概述
白盒监控:是指我们日常监控主机的资源用量、容器的运行状态、数据库中间件的运行数据。这些都是支持业务和服务的基础设施,通过白盒能够了解其内部的实际运行状态,通过对监控指标的观察能够预判可能出现的问题,从而对潜在的不确定因素进行优化。
墨盒监控:即以用户的身份测试服务的外部可见性,常见的黑盒监控包括 HTTP探针、TCP探针、Dns、Icmp等用于检测站点、服务的可访问性、服务的连通性,以及访问效率等。
两者比较:黑盒监控相较于白盒监控最大的不同在于黑盒监控是以故障为导向当故障发生时,黑盒监控能快速发现故障,而白盒监控则侧重于主动发现或者预测潜在的问题。

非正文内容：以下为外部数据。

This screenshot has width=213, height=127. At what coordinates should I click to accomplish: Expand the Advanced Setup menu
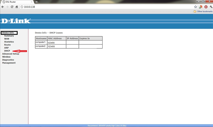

一个完善的监控目标是要能够从白盒的角度发现潜在问题,能够在黑盒的角度快速发现已经发生的问题。
Prometheus 基本原理
描述: Prometheus 基本工作流程步骤如下:
- Prometheus Server 读取配置解析静态监控端点(static_configs),以及服务发现规则(xxx_sd_configs)自动收集需要监控的端点
- Prometheus Server 周期刮取(scrape_interval)监控端点通过HTTP的Pull方式采集监控数据
- Prometheus Server HTTP 请求到达 Node Exporter,Exporter 返回一个文本响应,每个非注释行包含一条完整的时序数据:Name + Labels + Samples(一个浮点数和一个时间戳构成), 数据来源是一些官方的exporter或自定义sdk或接口;
- Prometheus Server 收到响应,Relabel处理之后(relabel_configs)将其存储在TSDB中并建立倒排索引
- Prometheus Server 另一个周期计算任务(evaluation_interval)开始执行,根据配置的Rules逐个计算与设置的阈值进行匹配,若结果超过阈值并持续时长超过临界点将进行报警,此时发送Alert到AlertManager独立组件中。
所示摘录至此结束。